* **Stored data**
==================================================

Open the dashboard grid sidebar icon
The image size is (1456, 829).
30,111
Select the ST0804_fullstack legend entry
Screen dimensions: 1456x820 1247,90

==================================================

* **Task goal**
The full set of entries above needs to be restated word for word.

* **Answer section**
Open the dashboard grid sidebar icon
The image size is (1456, 829).
30,111
Select the ST0804_fullstack legend entry
Screen dimensions: 1456x820 1247,90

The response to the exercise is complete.